Mais parfois la mère est blessée. Par son histoire. Par ses propres manques. Par ses propres blessures. Alors elle aime son enfant, mais ne parvient pas toujours à lui transmettre ce regard nourrissant. Et l’enfant ne conclut jamais : « Ma mère souffre. » Il conclut : « Il doit y avoir quelque chose qui ne va pas chez moi. »
Cette conclusion devient parfois la racine invisible de toute une vie. Alors commence une quête : la quête de l’amour, la quête de la reconnaissance, la quête de la validation. Cette quête peut prendre mille visages : le perfectionnisme, le besoin de sauver tout le monde, l’impossibilité de dire non, la peur du rejet, la peur de décevoir ou encore cette étrange nécessité d’être aimé par tous.
C’est là que naît souvent la séduction. Pas la séduction légère ou joyeuse, mais la séduction comme stratégie de survie. La séduction de celui qui a besoin d’être aimé pour se sentir exister.
On retrouve ce mécanisme partout : chez les artistes, les thérapeutes, les enseignants, les dirigeants, les amoureux.
Prenons l’exemple d’un artiste. Le premier monte sur scène avec une question inconsciente : « Que dois-je faire pour qu’on m’aime ? » Alors il observe son public. Il cherche ce qui plaît. Il adapte son discours. Il ajuste son œuvre. Il tente de répondre aux attentes. En réalité, il ne crée plus, il négocie. Il échange une partie de lui-même contre de l’approbation. Sa démarche est sous-tendue par la peur : peur de ne pas être reconnu, peur de ne pas être aimé, peur de ne pas avoir suffisamment de valeur.
Puis il existe un autre artiste. Celui qui monte sur scène sans chercher à séduire. Celui qui ne se demande pas : « Qu’est-ce qui va leur plaire ? » mais : « Qu’est-ce que j’ai profondément envie de partager ? » Il ne cherche pas à être aimé. Il cherche à être vrai. Il ne propose pas ce qui plaît. Il propose ce qui l’habite. Il ne tend pas les mains pour recevoir. Il ouvre les mains pour offrir.
Et paradoxalement, c’est souvent celui-là qui touche le plus profondément les cœurs. Pourquoi ? Parce que le public ressent immédiatement la différence. D’un côté, quelqu’un demande. De l’autre, quelqu’un offre. D’un côté, quelqu’un cherche à remplir un manque. De l’autre, quelqu’un partage une richesse.
Le besoin attire rarement. Le désir rayonne. Et les êtres humains sont profondément sensibles au rayonnement. Nous sommes attirés par ceux qui n’ont rien à prouver. Par ceux qui n’ont pas besoin de nous convaincre de leur valeur. Par ceux qui connaissent déjà leur propre valeur.

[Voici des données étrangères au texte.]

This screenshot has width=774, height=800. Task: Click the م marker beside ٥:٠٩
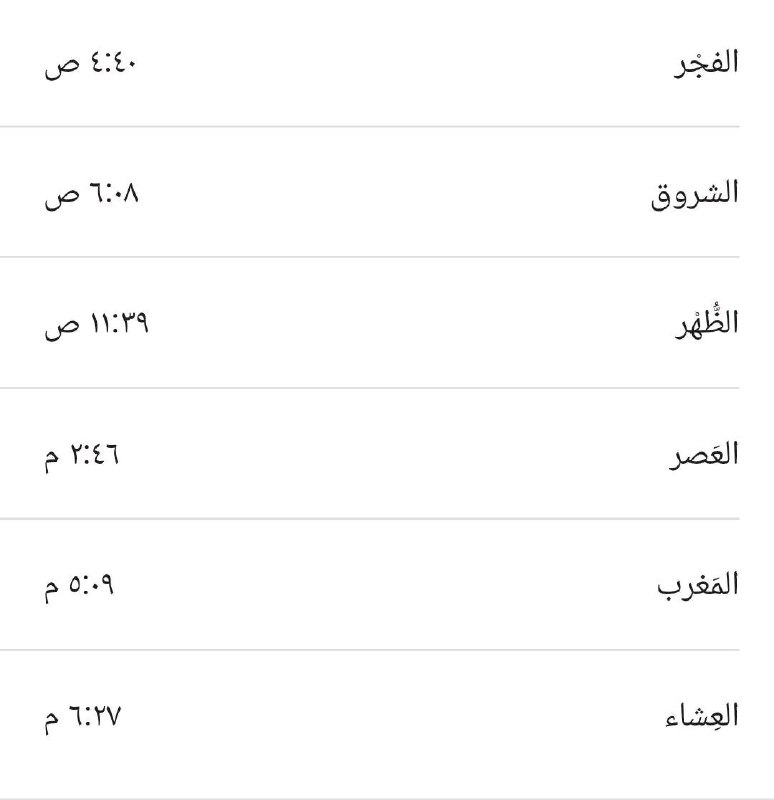[x=52, y=587]
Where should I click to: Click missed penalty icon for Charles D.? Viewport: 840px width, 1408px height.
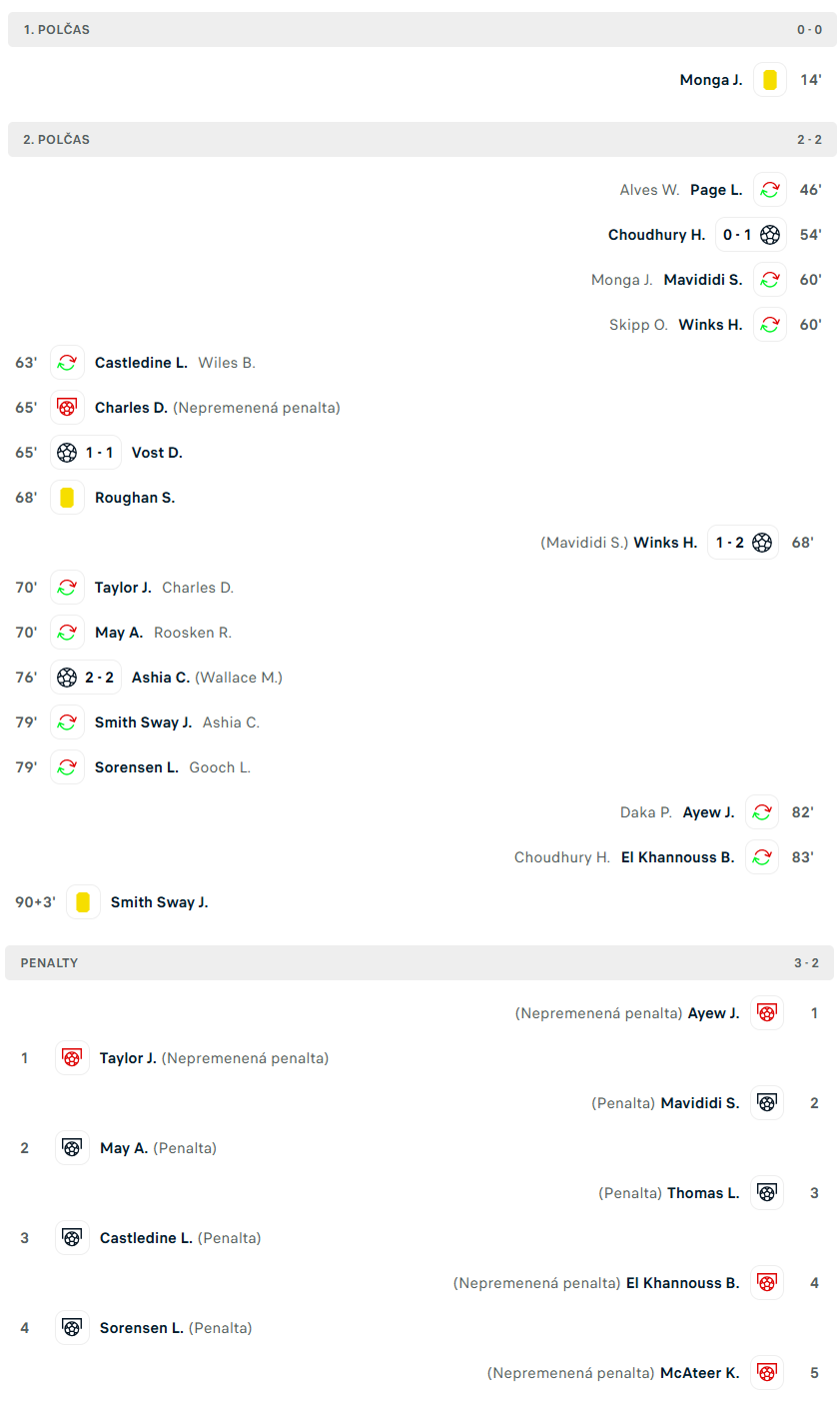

Voilà ce qu’est véritablement l’estime de soi. L’estime de soi n’est pas l’arrogance. L’estime de soi n’est pas se croire supérieur. L’estime de soi, c’est ne plus avoir besoin que les autres décident de ce que nous valons. C’est savoir que notre valeur précède nos réussites. Qu’elle précède nos échecs. Qu’elle précède même le regard des autres.

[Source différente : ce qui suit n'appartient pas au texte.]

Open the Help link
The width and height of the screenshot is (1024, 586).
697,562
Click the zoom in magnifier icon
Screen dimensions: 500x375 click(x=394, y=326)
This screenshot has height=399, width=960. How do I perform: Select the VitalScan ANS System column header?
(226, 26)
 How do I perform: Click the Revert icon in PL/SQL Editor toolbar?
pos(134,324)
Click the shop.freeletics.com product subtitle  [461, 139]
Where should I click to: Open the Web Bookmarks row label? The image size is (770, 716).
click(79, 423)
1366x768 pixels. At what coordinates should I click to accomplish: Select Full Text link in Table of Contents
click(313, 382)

Car la valeur d’un être humain n’est pas une récompense. Elle n’est pas un diplôme. Elle n’est pas un salaire. Elle n’est pas un nombre d’abonnés. Elle n’est pas une histoire d’amour. Elle est inhérente à son existence.
Un nouveau-né n’a rien accompli. Il n’a aucun mérite. Aucune réussite. Et pourtant personne ne se penche sur son berceau pour demander : « Que vaut-il ? » Sa valeur est une évidence. La nôtre aussi. Nous l’avons simplement oubliée.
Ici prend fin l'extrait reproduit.